Jimmie thought that attitude a great mistake on the part of Fallon. It was the enemy of an open mind. On the whole, it was a good thing for the District Attorney that he had a man like Jasper Tully. But then what D.A. would be worthy of his office if part of him wasn’t a Jasper Tully, Jimmie decided, remembering how often the investigator had made him look good.

22

“T
HERE ARE MESSAGES COMING
from all over the world,” Mrs. Norris greeted Jimmie when he reached Nyack toward evening. “And a basketful from Washington. Mrs. Joyce has been answering the phone all afternoon.”

“I suppose there’ll be people tonight,” Jimmie said.

“By the tens and hundreds. Would you like a drink in your room while you dress?”

“Couldn’t we all take time for one in the living room?”

“Your father’s been laid out there.”

“Oh,” said Jimmie, “of course. I’ll have it upstairs.”

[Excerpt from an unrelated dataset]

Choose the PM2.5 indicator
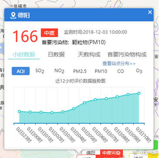The image size is (159, 158). [x=80, y=71]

The smell of flowers permeated the house. It was heathenish, Jimmie thought. He beat his retreat upstairs as soon as he could. Mrs. Norris had managed to rub a bit of Presbyterianism off on him.

“She’s a plainer woman than I thought,” the housekeeper said, bumping the door closed behind her when she brought the whiskey and ice.

“If you mean Mrs. Joyce, I think she’s beautiful.”

“I mean there’s no fancy trimmings about her. She speaks her mind and thinks straight.”

“Oh,” said Jimmie. “That she does.”

Mrs. Norris stood on one foot and then the other. She was not waiting to be offered a drink, Jimmie thought, having brought but one glass. Finally he asked: “Is something troubling you?”

“No, of course not. You’ll have your dinner buffet off the kitchen. Mr. Jamie…how will you introduce her to people tonight?”

“Helene? Why, as Mrs. Joyce. How else?”

“You couldn’t say…‘my fiancée’?”

“My God,” said Jimmie, “You have been impressed! Or is it respectability you’re worried about?”

Mrs. Norris folded her arms. “If I was worried about respectability, I’d have been out of this house a long time before now.” She turned on her heel and stomped to the door.

Jimmie called to her: “Mr. Tully will be here soon. He’ll be spending the night.”

“And my sister and brother-in-law are coming. Where will I put Mr. Tully?”

“In father’s quarters. That’s how he wants it.”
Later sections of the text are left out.